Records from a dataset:
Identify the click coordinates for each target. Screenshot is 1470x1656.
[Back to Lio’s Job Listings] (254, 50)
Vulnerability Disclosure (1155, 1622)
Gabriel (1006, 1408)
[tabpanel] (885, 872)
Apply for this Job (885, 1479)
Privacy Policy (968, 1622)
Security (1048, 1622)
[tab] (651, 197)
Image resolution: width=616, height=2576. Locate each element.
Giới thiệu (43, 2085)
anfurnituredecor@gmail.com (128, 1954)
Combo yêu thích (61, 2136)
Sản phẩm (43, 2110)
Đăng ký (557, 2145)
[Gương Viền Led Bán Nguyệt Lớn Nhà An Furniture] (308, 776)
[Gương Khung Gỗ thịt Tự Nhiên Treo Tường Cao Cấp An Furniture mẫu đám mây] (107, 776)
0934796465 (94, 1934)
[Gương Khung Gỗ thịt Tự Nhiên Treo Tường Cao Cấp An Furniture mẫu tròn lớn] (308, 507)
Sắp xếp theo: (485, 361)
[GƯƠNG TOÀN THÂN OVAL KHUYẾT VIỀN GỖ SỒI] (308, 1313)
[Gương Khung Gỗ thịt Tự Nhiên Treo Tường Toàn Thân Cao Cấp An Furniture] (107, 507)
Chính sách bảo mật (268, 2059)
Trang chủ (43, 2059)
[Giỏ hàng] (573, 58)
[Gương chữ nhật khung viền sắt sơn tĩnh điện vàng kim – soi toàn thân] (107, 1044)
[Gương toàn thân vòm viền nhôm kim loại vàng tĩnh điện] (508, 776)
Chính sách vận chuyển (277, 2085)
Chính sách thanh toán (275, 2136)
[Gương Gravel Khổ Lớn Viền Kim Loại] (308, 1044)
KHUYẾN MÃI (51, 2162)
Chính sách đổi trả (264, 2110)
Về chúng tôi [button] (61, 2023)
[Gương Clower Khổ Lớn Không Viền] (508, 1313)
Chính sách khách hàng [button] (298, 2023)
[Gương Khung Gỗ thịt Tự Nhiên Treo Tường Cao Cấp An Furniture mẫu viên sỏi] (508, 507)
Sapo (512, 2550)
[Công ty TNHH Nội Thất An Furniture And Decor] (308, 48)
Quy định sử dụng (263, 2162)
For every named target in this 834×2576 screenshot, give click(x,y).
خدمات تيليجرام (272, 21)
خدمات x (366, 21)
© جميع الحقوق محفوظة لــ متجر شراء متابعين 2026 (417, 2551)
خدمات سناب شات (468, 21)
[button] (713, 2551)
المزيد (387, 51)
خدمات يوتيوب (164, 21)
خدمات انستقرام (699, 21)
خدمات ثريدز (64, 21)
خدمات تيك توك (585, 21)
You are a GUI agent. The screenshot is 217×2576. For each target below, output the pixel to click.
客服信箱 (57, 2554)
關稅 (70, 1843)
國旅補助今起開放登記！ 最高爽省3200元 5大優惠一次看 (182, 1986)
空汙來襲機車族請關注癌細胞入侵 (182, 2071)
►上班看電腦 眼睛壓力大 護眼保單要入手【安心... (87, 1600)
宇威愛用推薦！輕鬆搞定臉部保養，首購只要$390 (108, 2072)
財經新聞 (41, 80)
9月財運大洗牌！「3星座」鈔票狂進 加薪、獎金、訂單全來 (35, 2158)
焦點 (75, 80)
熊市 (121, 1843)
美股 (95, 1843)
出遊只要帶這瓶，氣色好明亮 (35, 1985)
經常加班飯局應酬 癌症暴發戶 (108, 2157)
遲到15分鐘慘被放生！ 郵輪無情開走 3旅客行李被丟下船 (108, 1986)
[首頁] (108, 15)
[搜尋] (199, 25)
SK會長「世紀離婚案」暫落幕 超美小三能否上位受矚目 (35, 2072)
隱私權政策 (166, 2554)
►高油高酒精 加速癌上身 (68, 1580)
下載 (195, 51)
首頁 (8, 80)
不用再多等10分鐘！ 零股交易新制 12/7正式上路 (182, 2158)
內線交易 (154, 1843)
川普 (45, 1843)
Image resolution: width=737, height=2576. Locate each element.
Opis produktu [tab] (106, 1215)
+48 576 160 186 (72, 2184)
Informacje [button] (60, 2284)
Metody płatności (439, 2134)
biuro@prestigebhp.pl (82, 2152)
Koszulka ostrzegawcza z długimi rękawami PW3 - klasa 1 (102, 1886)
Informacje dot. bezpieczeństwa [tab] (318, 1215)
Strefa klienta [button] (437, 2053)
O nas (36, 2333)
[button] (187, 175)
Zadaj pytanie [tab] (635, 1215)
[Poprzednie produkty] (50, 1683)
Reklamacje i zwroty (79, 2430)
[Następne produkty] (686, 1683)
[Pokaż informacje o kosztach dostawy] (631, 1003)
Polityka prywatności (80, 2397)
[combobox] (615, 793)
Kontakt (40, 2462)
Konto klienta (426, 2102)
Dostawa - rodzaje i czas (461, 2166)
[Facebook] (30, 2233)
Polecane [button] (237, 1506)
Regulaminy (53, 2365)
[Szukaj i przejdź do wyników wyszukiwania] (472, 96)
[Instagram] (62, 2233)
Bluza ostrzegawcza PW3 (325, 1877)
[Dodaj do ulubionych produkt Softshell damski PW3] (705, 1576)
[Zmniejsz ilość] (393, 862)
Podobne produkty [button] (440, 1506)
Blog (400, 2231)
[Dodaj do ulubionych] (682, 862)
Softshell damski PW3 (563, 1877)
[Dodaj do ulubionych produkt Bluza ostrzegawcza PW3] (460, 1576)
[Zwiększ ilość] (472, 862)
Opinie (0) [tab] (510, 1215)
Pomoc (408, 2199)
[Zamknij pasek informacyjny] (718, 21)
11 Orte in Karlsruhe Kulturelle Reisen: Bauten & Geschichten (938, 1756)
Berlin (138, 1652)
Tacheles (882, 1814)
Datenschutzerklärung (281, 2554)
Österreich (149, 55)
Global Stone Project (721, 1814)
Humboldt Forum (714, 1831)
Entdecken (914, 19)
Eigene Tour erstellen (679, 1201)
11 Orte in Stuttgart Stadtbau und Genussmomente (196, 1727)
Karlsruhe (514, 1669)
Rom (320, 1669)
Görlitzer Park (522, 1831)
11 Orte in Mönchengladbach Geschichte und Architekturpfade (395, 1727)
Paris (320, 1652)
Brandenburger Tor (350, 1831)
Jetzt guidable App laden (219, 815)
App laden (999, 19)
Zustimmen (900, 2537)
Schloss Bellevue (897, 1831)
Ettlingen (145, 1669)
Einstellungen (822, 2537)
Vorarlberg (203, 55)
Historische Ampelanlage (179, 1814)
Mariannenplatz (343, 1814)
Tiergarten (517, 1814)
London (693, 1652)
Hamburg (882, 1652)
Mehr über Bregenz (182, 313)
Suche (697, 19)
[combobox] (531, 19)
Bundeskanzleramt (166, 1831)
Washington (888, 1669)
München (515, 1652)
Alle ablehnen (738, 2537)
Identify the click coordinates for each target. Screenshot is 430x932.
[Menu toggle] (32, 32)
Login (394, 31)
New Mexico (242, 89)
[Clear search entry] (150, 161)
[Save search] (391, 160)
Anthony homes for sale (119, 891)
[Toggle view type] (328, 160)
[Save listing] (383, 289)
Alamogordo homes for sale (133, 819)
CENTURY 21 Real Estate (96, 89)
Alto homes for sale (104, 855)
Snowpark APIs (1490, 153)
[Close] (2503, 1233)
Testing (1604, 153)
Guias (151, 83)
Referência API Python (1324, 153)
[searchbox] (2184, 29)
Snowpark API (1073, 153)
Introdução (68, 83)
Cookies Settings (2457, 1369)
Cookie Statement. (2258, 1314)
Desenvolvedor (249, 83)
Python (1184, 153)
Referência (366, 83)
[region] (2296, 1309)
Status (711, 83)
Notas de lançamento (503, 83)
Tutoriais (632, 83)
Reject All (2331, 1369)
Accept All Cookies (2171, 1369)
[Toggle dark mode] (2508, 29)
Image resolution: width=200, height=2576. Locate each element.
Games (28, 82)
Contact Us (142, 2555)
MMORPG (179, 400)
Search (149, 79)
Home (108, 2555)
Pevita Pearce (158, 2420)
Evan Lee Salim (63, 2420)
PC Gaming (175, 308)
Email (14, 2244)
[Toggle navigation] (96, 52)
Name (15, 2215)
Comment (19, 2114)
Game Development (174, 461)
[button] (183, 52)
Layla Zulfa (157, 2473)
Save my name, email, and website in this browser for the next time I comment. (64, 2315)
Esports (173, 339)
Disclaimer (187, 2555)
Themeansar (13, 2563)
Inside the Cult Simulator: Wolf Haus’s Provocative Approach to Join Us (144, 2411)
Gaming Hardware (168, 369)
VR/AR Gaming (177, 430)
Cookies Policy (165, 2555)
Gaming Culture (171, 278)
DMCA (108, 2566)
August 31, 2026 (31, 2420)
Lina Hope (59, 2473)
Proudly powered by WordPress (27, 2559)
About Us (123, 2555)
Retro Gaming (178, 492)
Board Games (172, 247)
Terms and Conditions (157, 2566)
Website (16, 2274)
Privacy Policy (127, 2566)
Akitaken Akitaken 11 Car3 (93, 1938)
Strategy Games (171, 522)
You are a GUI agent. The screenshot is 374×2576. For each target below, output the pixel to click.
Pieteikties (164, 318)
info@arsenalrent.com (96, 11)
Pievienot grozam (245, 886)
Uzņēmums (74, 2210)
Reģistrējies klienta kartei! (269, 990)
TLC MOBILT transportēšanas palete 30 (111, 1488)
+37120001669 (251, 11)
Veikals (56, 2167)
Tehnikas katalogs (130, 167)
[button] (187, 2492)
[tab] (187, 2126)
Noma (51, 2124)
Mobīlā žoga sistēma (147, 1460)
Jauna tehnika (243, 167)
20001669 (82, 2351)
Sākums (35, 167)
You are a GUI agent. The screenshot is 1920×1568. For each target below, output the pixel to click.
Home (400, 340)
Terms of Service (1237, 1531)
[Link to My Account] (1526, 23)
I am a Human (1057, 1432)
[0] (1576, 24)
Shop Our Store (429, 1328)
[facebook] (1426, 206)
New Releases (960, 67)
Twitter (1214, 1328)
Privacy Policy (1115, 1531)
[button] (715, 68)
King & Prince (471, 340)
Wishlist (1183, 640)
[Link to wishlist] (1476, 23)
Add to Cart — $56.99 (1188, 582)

→ **Exercise prompt**
Pull out every line of the entries that includes the word "Identify".

→ **Your response**
Identify the click coordinates for each target. Screenshot is 1470x1656.
Identify the click coordinates for each target. Screenshot is 430x932.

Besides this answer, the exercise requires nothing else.